Sending the first model to the field for earnings is not the best idea. The ML process itself is iterative and requires constant research work. Experimentation may involve the use of several development branches, which are then compared according to metrics.

Testing

After the model is created, modified, and/or trained, it should be automatically tested for the possibility of integration, and the minimum performance requirements on the test set should also be met. Conducting A/B testing will help to find out whether the model has improved compared to the previous one.

Data, as well as models, should fall under the tests. Otherwise, the training may be interrupted because, for instance, one of the files contains errors, adding to the frustration and wasting the time of the data engineer.

Monitoring

The model must meet the specified requirements based on metrics. Moreover, all this needs to be monitored. There are various options when something changes:

  1. Changing dependencies (packages may be updated, which may lead to conflicts);
  2. The input data is not configured correctly;
  3. Change in system performance (to find out the reasons for a sharp increase or decrease in accuracy);
  4. The appearance of additional computing costs (how GPU memory is used, network load, whether there is enough disk space).

Continuous Integration (CI)

Deploying the model involves finding the right architecture, selecting parameters and hyperparameters, training, and testing. This process can be repeated as many times as necessary, as long as the overall performance increases and the system is stable.

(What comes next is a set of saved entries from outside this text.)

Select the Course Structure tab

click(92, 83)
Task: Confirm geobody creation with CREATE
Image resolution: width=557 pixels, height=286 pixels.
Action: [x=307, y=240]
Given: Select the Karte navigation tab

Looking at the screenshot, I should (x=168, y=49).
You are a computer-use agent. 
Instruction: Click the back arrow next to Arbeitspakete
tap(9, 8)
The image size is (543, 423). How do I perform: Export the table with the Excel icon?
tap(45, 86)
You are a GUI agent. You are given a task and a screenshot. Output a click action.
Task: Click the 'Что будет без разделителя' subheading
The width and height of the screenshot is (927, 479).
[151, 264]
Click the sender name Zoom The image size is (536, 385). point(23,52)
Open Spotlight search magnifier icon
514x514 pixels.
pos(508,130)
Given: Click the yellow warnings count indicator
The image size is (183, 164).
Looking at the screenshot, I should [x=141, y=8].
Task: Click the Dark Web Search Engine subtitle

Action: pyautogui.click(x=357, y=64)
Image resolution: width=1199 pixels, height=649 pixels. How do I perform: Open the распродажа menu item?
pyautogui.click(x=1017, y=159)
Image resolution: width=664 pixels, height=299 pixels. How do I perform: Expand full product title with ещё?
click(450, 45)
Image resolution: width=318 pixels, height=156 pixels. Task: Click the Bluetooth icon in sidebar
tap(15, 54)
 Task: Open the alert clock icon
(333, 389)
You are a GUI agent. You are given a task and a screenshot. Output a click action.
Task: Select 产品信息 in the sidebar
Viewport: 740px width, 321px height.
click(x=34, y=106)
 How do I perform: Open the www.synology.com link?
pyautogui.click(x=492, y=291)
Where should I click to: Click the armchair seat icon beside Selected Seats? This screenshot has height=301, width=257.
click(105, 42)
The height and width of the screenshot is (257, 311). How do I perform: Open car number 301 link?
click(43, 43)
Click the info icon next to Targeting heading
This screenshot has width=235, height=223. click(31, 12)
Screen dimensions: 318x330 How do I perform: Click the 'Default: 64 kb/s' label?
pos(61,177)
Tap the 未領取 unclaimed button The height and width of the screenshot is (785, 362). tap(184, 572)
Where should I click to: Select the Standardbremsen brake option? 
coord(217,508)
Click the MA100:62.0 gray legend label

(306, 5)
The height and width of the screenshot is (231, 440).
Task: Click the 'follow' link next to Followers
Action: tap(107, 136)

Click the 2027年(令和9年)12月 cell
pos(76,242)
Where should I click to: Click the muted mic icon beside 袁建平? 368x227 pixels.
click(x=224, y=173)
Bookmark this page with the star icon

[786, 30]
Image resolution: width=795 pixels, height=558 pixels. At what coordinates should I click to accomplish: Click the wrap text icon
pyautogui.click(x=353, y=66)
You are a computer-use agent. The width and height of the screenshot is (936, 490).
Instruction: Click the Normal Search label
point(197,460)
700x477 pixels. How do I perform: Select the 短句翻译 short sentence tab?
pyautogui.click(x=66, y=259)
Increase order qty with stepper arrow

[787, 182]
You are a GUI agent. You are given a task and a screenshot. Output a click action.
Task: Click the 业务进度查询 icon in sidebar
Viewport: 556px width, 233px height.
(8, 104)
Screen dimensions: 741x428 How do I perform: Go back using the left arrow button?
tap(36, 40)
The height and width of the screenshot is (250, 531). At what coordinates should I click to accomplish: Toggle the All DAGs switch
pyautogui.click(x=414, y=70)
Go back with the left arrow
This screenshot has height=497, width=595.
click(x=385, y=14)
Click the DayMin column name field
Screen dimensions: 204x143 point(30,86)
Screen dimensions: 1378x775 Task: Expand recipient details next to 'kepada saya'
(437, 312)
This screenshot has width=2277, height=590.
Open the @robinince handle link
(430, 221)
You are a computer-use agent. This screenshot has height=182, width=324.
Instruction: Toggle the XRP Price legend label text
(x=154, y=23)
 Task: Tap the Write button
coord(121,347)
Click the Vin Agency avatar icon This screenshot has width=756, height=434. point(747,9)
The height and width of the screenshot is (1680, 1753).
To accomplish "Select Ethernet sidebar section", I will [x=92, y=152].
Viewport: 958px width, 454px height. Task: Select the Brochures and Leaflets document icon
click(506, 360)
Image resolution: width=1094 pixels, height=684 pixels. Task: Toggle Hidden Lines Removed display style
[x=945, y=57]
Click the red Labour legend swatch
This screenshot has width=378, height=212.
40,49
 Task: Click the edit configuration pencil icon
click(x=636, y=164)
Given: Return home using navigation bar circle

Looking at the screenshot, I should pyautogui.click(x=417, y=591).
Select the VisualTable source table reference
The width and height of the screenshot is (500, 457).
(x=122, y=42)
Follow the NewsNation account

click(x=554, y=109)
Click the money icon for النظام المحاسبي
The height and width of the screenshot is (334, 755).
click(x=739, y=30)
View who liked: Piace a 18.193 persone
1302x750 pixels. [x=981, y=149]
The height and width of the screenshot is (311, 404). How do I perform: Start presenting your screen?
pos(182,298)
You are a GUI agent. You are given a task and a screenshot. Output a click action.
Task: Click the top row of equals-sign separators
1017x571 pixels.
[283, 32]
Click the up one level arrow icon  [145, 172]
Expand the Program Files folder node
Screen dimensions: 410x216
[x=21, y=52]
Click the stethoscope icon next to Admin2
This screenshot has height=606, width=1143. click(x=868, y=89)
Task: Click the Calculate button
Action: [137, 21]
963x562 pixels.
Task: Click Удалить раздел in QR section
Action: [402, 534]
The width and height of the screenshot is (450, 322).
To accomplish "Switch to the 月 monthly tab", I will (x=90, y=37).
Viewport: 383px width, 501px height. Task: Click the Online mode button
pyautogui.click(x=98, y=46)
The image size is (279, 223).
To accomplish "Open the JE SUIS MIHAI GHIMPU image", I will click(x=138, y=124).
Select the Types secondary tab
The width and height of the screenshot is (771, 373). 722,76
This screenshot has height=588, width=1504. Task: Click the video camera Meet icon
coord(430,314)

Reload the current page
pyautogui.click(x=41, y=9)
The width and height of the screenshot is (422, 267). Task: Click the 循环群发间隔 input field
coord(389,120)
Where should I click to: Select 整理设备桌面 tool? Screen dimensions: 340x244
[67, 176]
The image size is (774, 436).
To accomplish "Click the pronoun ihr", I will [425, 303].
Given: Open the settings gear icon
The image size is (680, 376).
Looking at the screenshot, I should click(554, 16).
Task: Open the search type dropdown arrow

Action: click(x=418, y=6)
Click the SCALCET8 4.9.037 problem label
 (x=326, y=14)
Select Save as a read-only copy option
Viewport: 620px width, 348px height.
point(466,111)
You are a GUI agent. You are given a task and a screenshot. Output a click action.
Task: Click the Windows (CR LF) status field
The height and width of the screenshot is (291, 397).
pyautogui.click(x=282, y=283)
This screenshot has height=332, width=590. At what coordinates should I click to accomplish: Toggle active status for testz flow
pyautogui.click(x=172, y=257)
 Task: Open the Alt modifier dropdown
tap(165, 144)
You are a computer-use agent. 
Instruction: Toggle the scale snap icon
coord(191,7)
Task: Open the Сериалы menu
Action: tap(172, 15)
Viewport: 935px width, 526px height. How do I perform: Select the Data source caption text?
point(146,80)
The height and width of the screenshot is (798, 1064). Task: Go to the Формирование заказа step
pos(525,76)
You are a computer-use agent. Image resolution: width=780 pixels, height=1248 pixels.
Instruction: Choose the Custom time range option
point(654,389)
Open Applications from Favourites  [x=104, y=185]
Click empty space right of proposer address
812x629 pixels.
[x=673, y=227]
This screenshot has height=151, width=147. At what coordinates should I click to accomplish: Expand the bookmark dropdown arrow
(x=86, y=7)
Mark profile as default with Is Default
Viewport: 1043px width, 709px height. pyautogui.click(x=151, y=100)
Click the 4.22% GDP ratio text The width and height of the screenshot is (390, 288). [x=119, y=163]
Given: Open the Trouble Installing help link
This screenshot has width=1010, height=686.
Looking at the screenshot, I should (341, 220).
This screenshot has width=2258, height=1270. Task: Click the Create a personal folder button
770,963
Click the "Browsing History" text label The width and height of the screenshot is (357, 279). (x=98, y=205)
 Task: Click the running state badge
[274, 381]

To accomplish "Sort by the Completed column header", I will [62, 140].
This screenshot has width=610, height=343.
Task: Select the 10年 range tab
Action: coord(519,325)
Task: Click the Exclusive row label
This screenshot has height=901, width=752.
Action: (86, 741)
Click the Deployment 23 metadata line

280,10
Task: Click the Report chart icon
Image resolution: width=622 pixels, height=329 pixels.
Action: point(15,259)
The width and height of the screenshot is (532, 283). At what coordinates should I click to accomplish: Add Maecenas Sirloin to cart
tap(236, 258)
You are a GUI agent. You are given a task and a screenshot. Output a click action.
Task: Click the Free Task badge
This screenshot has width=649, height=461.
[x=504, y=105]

MLOps includes the following practices:

  • Continuous Integration consists of tests and validation of data and models.
  • Continuous Delivery is engaged in the implementation of the model in information systems.
  • Continuous Training, the presence of which differentiates regular DevOps and MLOps.
  • Continuous Monitoring is necessary for feedback.

Management and Automation

Each command must have its model defined. Therefore, powers should be delimited: who can request/reject/accept the next release of the version, including who fills the branch from development to production. In addition, the MLOps developer must ensure that all of the above has been automated. Again, many platforms already offer many tools for this.